Predire la comparsa dei sintomi dell’Alzheimer ad oggi è impossibile. Ma cosa succederebbe se per stabilire un rischio maggiore per la comparsa di questa patologia bastasse misurare le dimensioni del cervello dei pazienti? Secondo ricercatori del Massachussetts General Hospital e dell’Università della Pennsylvania questo è proprio quello che faranno ben presto i neurologi. Il team, supportato dal National Institute on Aging di Baltimora, ha infatti pubblicato sulla rivista Neurology una
ricerca che indica che le dimensioni ridotte di alcune zone del cervello sono associate ad un quinto di rischio in più di sviluppare la malattia neurodegenerativa.
Per dimostrare la corrispondenza tra la grandezza di queste parti del cervello e lo sviluppo di sintomi dell’Alzheimer, i ricercatori hanno analizzato le risonanze magnetiche del cranio di 159 persone di età media di 74 anni che non presentavano segni di demenza senile. “La capacità di identificare le persone che sono a rischio di declino cognitivo pur non mostrando ancora problemi di memoria o altri sintomi è un passo importante per la cura dell’Alzheimer”, ha spiegato
Susan Resnick, ricercatrice che ha contribuito allo studio.
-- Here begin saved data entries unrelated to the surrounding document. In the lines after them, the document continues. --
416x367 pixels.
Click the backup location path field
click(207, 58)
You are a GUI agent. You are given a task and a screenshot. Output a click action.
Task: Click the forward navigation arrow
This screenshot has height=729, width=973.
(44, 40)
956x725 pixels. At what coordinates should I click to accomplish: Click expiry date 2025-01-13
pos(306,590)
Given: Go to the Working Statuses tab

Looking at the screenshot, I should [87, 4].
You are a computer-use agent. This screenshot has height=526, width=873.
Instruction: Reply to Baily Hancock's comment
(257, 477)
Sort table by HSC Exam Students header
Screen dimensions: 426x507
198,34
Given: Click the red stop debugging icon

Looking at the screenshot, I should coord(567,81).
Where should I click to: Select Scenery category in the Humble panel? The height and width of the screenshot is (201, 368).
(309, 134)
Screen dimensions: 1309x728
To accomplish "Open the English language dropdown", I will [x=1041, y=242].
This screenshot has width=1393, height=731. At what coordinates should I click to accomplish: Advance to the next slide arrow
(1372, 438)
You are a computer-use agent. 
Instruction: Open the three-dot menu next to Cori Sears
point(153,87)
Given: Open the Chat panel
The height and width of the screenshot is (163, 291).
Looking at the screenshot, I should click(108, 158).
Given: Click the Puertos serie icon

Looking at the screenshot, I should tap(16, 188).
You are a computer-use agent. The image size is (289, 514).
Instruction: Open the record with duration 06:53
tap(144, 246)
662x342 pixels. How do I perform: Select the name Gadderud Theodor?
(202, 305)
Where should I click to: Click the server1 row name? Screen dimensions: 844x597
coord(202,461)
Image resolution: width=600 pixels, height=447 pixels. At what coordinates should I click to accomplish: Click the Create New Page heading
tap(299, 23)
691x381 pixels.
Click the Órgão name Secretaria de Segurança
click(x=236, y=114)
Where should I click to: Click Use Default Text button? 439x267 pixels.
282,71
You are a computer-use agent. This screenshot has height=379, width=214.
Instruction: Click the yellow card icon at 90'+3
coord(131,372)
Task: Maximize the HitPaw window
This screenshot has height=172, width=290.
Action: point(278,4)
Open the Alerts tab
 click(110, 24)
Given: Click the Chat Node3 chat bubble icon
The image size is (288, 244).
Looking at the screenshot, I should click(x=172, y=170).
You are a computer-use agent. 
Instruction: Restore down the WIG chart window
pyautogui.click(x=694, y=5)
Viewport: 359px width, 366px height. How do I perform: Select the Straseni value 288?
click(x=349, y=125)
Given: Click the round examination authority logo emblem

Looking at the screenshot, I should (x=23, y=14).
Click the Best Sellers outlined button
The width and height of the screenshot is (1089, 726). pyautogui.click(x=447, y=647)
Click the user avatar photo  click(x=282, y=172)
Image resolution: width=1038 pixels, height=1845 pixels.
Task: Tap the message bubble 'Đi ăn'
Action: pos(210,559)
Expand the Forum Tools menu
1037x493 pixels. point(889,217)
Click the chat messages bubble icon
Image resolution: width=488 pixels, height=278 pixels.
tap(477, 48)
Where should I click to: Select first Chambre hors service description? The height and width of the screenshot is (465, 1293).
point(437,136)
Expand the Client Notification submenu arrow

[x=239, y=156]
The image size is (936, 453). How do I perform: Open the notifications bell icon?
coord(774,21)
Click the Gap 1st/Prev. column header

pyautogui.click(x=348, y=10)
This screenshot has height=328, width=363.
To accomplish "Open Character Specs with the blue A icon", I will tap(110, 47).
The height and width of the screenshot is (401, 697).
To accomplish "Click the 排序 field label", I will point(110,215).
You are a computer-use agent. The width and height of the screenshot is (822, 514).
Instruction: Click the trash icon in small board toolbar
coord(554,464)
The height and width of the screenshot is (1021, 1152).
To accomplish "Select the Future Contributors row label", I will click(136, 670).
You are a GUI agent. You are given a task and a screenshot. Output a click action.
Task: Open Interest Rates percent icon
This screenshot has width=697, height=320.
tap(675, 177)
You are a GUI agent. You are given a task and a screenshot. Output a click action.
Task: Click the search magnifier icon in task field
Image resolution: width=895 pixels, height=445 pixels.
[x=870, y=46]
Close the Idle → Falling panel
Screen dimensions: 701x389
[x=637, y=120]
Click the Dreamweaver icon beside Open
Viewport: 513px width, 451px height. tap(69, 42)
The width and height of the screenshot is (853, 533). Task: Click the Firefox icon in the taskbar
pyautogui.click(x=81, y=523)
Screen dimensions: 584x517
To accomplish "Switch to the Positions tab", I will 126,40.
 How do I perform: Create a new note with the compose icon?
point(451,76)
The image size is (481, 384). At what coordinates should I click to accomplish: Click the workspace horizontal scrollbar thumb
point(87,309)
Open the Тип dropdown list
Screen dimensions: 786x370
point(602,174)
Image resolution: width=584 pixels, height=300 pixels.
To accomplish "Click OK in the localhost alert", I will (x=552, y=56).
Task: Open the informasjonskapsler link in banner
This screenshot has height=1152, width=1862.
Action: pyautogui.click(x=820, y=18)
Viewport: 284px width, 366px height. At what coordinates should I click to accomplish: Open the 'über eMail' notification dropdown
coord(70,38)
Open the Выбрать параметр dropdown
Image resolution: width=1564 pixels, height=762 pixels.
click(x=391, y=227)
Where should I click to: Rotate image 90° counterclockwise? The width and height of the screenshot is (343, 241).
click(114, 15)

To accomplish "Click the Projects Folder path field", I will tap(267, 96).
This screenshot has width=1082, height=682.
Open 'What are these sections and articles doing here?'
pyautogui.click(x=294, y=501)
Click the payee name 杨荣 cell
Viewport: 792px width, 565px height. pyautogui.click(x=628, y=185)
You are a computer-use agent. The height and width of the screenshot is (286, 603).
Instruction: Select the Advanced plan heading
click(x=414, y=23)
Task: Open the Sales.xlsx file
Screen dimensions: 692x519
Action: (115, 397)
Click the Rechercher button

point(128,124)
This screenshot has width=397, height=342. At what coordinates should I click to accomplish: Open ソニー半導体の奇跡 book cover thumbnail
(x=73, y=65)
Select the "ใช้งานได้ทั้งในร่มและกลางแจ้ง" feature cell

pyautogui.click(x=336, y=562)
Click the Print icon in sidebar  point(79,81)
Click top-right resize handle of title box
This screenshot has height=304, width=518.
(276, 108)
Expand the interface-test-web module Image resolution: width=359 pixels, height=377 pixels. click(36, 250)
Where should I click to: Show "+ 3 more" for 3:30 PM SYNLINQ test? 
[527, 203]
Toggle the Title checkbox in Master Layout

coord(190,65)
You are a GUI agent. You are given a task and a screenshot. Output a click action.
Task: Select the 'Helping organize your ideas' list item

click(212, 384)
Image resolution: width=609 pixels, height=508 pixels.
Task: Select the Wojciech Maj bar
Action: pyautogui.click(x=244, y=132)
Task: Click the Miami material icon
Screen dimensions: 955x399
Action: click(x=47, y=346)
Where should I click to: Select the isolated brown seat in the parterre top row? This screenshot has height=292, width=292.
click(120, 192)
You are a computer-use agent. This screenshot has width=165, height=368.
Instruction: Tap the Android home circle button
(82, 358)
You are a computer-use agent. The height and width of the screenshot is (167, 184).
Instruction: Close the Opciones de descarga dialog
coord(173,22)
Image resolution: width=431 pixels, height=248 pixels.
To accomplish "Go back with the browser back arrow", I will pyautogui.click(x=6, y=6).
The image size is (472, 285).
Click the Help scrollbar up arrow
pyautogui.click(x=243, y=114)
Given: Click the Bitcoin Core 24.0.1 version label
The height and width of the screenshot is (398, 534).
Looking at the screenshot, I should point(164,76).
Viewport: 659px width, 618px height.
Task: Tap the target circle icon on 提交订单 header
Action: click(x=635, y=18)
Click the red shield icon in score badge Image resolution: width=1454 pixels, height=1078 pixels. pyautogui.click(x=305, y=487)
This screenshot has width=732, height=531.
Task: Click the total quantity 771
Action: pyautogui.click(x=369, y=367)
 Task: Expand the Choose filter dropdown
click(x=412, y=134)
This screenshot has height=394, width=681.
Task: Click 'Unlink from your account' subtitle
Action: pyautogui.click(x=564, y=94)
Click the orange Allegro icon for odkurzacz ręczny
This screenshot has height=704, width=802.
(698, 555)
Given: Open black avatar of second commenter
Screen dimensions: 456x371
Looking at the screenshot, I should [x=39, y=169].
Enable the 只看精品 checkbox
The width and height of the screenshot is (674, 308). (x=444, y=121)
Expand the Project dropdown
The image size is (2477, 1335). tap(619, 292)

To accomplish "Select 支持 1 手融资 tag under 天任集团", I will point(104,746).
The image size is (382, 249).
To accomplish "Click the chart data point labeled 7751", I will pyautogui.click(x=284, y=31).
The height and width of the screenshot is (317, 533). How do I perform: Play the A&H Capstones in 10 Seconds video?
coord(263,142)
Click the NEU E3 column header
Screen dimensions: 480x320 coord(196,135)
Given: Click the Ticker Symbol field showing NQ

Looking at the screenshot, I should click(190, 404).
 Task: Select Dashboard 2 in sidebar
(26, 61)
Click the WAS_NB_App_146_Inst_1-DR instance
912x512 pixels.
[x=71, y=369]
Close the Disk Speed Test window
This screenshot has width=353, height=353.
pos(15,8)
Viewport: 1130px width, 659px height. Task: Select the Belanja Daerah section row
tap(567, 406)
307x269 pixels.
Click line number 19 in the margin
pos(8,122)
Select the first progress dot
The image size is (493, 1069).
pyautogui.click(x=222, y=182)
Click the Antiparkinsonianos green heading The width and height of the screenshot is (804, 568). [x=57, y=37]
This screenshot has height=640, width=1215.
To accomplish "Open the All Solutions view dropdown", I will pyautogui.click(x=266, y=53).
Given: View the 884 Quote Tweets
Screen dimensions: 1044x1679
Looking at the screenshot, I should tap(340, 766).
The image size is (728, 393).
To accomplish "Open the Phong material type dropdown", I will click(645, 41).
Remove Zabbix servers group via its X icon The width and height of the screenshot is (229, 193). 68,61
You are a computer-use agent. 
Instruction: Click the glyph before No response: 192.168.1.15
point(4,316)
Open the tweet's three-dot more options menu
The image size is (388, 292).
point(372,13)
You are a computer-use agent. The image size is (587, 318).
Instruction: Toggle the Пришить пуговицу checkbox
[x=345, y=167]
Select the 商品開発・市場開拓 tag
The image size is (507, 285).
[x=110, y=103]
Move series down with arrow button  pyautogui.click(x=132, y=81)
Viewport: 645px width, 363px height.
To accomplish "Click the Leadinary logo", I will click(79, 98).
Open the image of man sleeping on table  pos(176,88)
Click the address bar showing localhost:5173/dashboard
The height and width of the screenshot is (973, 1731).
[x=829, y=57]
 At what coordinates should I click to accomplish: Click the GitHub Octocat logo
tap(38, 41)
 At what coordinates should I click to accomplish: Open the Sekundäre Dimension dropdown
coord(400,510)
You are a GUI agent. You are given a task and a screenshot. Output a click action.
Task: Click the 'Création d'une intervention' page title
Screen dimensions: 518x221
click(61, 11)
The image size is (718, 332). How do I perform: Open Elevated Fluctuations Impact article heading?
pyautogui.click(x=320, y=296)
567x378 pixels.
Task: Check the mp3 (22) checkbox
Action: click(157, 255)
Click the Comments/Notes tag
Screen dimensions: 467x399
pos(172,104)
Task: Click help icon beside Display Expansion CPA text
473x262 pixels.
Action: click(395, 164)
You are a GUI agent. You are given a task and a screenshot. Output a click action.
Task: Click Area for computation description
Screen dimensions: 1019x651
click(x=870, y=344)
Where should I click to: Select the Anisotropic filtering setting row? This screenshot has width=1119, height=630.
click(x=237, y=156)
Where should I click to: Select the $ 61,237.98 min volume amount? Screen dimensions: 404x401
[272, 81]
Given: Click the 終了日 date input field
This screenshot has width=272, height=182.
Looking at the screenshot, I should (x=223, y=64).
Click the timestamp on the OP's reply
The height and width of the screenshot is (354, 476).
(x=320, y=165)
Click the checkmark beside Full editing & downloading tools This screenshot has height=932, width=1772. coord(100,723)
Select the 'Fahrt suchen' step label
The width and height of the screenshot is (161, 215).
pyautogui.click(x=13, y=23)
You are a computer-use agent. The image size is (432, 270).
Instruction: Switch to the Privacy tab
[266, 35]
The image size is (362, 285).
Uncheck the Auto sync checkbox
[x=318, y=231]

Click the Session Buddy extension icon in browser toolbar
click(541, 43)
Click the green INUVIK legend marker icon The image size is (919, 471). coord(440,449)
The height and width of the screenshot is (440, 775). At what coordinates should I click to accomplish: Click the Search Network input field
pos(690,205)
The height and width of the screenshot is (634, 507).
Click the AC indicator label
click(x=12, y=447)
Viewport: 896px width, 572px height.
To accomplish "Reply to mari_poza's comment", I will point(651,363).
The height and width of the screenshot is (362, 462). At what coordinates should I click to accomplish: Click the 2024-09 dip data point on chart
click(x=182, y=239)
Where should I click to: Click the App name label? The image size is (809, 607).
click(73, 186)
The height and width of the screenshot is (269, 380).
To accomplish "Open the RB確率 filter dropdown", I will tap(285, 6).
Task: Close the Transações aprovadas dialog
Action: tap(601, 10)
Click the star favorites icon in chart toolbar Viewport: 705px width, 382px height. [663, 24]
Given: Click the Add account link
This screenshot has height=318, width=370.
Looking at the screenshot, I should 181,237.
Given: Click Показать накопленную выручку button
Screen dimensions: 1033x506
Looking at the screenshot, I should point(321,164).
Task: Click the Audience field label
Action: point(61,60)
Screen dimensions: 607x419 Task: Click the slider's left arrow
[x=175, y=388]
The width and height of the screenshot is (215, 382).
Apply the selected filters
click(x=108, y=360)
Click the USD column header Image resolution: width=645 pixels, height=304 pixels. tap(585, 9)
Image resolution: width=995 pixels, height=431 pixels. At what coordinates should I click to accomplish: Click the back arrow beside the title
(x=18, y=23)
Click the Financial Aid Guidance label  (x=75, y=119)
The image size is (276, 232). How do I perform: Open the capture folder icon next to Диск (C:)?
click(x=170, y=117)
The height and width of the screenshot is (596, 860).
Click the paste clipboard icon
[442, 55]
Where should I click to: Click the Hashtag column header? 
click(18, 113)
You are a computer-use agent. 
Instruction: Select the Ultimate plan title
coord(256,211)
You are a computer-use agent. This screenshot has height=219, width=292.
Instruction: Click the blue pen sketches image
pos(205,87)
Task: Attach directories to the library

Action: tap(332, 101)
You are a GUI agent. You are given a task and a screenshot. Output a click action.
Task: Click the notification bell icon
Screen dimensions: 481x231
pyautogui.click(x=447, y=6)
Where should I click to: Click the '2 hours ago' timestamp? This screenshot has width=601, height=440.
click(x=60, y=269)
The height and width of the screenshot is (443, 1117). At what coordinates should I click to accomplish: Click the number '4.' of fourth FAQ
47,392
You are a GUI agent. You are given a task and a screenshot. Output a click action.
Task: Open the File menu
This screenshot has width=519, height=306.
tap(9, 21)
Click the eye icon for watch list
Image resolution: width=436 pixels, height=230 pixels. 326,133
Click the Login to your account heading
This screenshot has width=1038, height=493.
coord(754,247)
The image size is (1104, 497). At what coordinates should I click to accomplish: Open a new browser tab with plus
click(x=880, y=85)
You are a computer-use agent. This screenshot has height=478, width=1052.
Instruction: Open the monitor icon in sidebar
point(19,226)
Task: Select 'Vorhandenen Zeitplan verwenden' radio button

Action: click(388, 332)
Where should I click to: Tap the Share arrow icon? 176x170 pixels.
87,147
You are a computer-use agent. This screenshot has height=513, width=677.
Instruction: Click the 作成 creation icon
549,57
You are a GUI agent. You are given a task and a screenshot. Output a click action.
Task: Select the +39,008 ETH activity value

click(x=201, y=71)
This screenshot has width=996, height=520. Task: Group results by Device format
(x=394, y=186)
Le zone da controllare erano state scelte dai ricercatori in base a studi precedenti, che dimostravano come queste avessero dimensioni ridotte nei pazienti malati di Alzheimer. In base ai risultati delle risonanze magnetiche, tutte le persone coinvolte nello studio sono state divise in tre gruppi: 19 erano state classificate ad alto rischio per lo sviluppo della patologia, 116 a rischio medio e 24 a basso rischio. Sia all’inizio che alla fine dello studio e per i successivi tre anni queste persone sono state sottoposte a test di memoria, attenzione, risoluzione di problemi ed è stata controllata la loro capacità di pianificare azioni.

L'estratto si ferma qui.